WASHINGTON — Senate Democrats were unable to advance legislation on Wednesday that would have restored contraceptive coverage for women even if their employers had religious objections.
The Senate, voting largely along party lines, fell short of the 60 needed to bring the bill to the floor for debate. The bill was written in response to the Supreme Court’s 5-4 ruling in June that companies like Oklahoma-based Hobby Lobby could object — on religious grounds — to providing the coverage mandated under the Affordable Care Act.
The justices found that the 1993 Religious Freedom Restoration Act provided closely held corporations with protection from government requirements that violated their religious beliefs if the government’s goal could be achieved otherwise.

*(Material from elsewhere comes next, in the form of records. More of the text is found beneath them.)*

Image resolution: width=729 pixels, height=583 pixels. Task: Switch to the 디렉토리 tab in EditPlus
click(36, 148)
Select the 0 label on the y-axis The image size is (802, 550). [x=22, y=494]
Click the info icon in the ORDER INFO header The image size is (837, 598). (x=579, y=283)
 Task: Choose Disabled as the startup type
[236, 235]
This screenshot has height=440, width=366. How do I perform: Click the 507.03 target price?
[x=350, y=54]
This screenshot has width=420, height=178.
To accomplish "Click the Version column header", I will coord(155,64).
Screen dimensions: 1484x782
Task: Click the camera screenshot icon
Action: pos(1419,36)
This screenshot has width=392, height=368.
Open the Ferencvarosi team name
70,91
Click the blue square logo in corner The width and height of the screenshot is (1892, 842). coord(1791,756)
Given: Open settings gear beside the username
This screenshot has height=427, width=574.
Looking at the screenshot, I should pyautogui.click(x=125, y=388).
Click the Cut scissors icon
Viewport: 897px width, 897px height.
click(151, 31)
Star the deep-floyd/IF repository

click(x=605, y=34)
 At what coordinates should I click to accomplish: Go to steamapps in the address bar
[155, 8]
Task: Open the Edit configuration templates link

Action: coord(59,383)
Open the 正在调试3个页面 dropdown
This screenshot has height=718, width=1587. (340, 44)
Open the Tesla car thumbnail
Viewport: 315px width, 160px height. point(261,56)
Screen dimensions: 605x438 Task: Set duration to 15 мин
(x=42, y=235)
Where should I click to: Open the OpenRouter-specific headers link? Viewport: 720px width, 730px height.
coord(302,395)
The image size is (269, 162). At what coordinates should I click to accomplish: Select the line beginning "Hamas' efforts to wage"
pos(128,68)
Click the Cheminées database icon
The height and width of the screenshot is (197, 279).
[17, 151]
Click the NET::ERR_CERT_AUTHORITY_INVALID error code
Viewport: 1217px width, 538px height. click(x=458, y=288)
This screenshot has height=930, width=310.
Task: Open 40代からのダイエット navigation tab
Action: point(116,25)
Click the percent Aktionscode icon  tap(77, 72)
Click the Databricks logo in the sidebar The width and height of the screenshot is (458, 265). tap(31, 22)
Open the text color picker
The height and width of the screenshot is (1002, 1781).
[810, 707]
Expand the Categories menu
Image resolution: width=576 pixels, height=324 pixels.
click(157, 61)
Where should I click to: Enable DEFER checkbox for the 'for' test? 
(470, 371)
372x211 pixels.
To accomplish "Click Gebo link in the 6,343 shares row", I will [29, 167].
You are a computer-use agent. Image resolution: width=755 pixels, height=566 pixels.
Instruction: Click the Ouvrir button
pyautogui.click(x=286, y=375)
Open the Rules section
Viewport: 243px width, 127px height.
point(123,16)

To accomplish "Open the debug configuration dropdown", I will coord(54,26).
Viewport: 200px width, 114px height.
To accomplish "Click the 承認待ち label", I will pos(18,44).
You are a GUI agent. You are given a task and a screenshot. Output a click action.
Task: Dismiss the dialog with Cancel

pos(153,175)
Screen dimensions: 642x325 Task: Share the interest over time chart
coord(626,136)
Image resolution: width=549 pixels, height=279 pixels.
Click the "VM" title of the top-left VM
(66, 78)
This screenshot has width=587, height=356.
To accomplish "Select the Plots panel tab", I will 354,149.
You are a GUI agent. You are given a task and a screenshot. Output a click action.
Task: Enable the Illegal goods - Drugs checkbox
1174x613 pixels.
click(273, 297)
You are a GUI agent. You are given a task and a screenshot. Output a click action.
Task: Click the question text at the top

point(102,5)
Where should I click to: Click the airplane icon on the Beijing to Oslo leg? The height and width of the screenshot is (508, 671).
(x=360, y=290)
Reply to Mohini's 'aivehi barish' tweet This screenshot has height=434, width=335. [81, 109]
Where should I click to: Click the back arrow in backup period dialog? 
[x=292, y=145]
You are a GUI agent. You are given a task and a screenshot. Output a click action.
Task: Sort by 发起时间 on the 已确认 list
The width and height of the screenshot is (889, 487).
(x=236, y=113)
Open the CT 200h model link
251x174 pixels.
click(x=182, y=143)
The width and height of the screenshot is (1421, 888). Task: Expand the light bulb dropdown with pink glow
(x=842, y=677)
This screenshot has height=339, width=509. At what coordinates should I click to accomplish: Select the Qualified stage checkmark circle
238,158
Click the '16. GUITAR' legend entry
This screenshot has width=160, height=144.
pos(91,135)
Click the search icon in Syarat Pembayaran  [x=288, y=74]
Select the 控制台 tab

The bill would have carved out an exemption from the 1993 law for Obamacare by stating that no federal law could permit employers from shirking ACA mandates.
Sen. Mark Pryor, D-Ark., voted for the bill while Sen. John Boozman, R-Ark., opposed it.
“I believe women should control their health care decisions, not employers or insurance company bureaucrats,” Pryor said in a statement. “This bill allows women and their families to make health care decisions in accordance with their own religious beliefs. Additionally, it preserves the exemption made for churches and other religious nonprofits to ensure they do not have to provide coverage that violates their religious beliefs.”
Boozman saw it differently: “This effort by Senate Democrats is another attack on religious liberty. I will continue to oppose legislation that threatens the rights of Americans to freely practice their religious beliefs.”
The vote was 56-43, four short of the 60 required to advance the bill. Three Republicans — Sens. Susan Collins of Maine, Mark Kirk of Illinois and Lisa Murkowski of Alaska — voted with the Democrats in support of the bill.
The Hobby Lobby decision has become a major talking point in the Arkansas Senate race with Pryor and Republican challenger Rep. Tom Cotton staking out opposing views — and the vote Wednesday reignited the issue.
“Today’s vote reminds us that Republican Senate candidates across the country support radical measures that would block birth control and roll back women’s health care rights even further than the Hobby Lobby decision did,” said Justin Barasky, a spokesman at the Democratic Senatorial Campaign Committee.
David Ray, a spokesman for Cotton’s campaign, said the vote demonstrates that Pryor will support Obamacare at any cost “even if it means trampling the religious freedoms of Christians who have deeply held religious beliefs.”
“When it came time to choose between what Arkansans wanted him to do and what President Obama wanted him to do, Senator Pryor sided with Obama,” he said.